Look in the material below for the line holding "You are a computer-use". Set it down exactly, with each later line up to and including the line holding "Instruction: Click the".

[Exercise material]
==============================

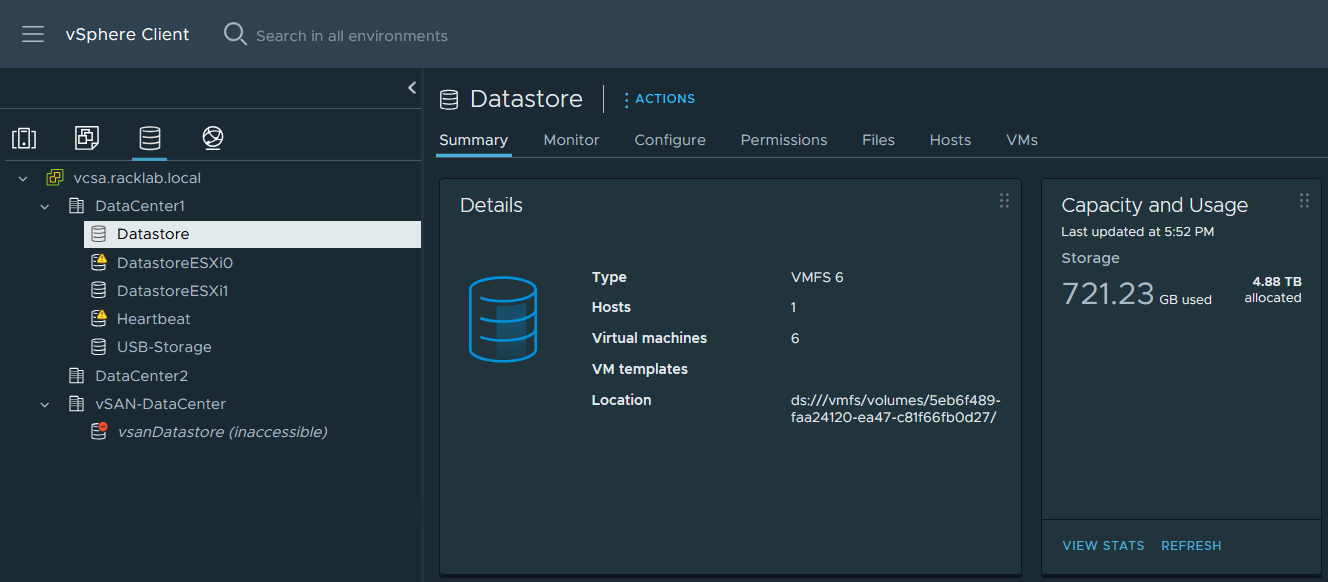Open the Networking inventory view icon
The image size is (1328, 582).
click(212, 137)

==============================

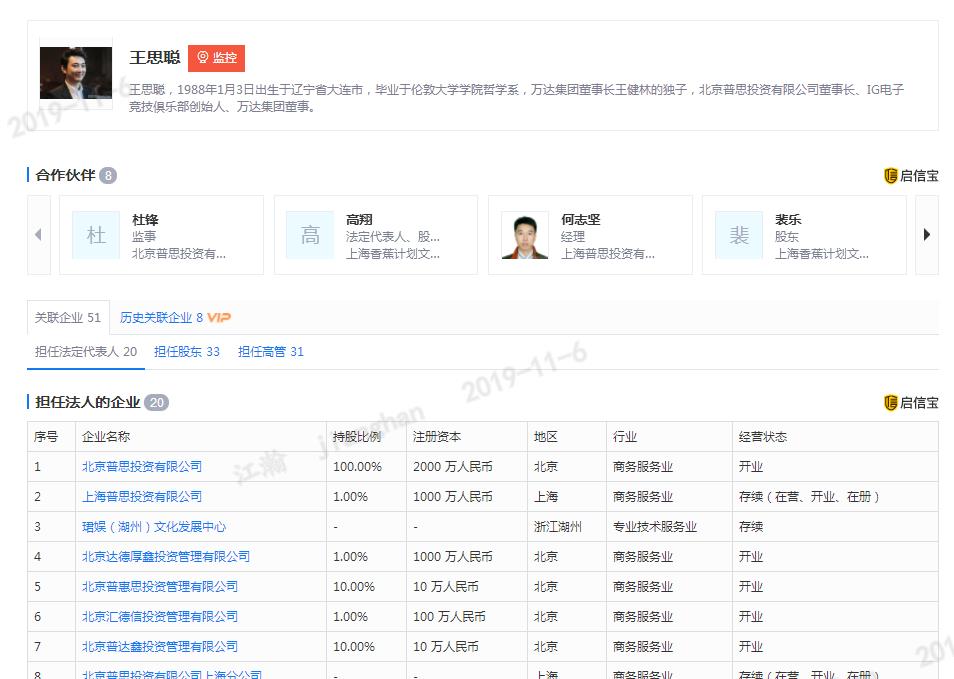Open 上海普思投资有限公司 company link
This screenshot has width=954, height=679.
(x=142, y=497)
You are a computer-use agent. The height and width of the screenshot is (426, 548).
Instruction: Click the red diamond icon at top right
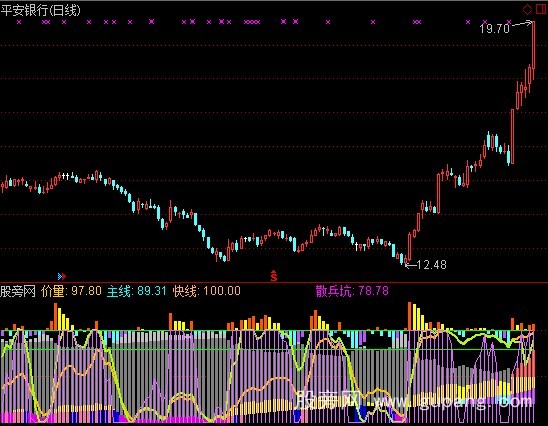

==============================

[The answer]
You are a computer-use agent. The height and width of the screenshot is (426, 548).
Instruction: Click the red diamond icon at top right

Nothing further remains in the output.